A 2019 study by Obermeyer et al. (45) demonstrated how a widely used commercial risk-prediction algorithm resulted in racial bias. The algorithm was designed to estimate future healthcare needs using previous healthcare insurance claims data, insurance type, diagnosis and procedure codes, prescribed medications, and detailed healthcare encounter billed amounts, but it did not include race as a predictor variable. The researchers compared predictions made by the algorithm to other markers of patient health, including the number of active chronic medical conditions, blood pressure control, diabetes severity measured by hemoglobin A1c, kidney function measured by creatinine, low-density lipoprotein cholesterol, and anemia. Black patients classified in the same risk category as White patients were found to be sicker by all measures. This bias in classification resulted in fewer Black patients being referred for complex care management programs.

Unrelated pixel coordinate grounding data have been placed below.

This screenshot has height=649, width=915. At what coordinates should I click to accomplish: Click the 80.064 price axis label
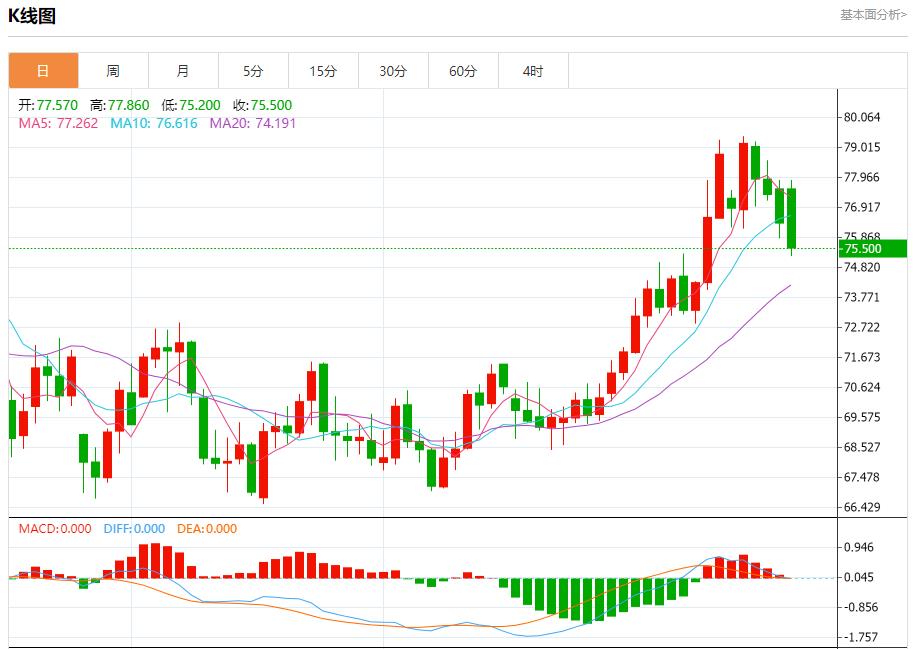coord(862,117)
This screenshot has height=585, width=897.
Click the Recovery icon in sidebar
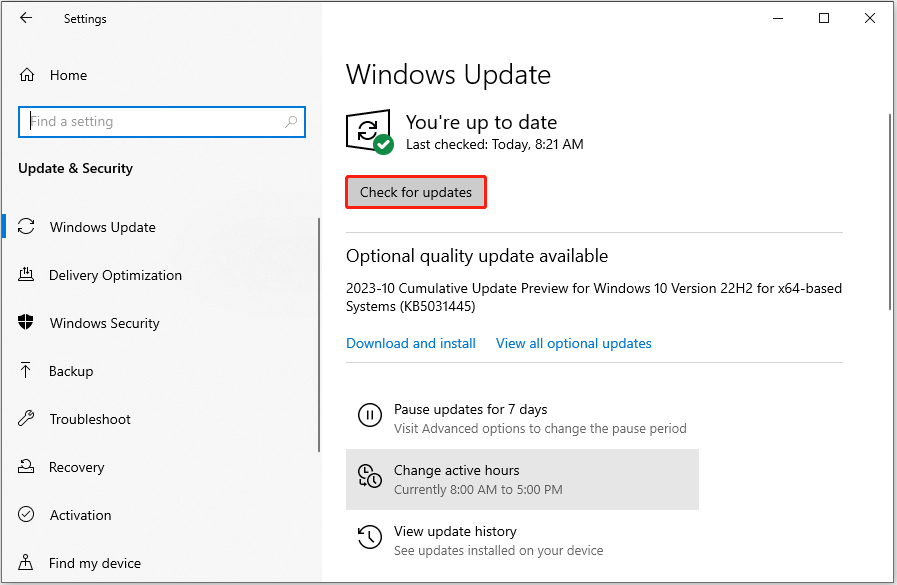tap(27, 467)
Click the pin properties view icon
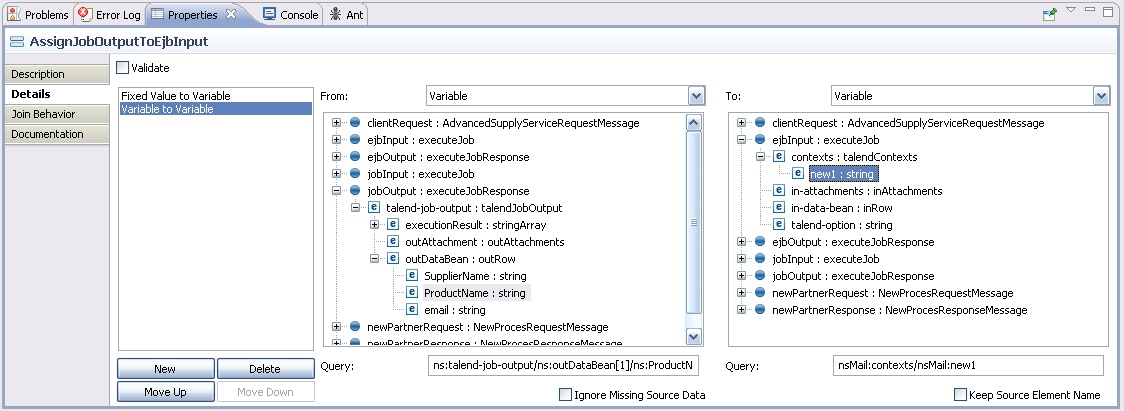Screen dimensions: 1124x411 1049,14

The primary reason for the algorithm’s racial bias was that its design conflated healthcare costs with healthcare needs (45, 46). Unequal access to care results in less healthcare spending for Black patients at the same level of illness as White patients. Thus, the algorithm learned the historical inequalities present in the data used for training, falsely concluding that Black patients were healthier than White patients because fewer healthcare dollars were spent on them. When researchers studied a new algorithm trained to predict a patient’s number of active chronic medical conditions rather than their healthcare costs, the fraction of Black patients above the threshold for automatic referral to the complex care management program nearly doubled, increasing from 14% to 27%.

While reducing the bias in the clinical risk prediction software may be as simple as rerunning the algorithm with another outcome label, ensuring that similar problems do not arise in other clinical risk algorithms is decidedly more difficult. When developing a software algorithm, Obermeyer et al. (45) highlighted the essential step of careful problem formulation, which is the translation of high-level objectives or strategic goals into a tractable problem that can be solved with available data (47). Predicted cost is an easily measurable outcome, common among other risk algorithms, and was even suggested in the literature as a method for identifying high-need patients (48). Yet, a lack of nuanced understanding of the inherent bias in using healthcare costs as an outcome variable led to the development of a racially biased algorithm. Because software algorithms are typically trained using historical data that are often biased by human decisions and systemic racism, it is critical that algorithm designers have a deep appreciation for the social and historical influences on these data (49).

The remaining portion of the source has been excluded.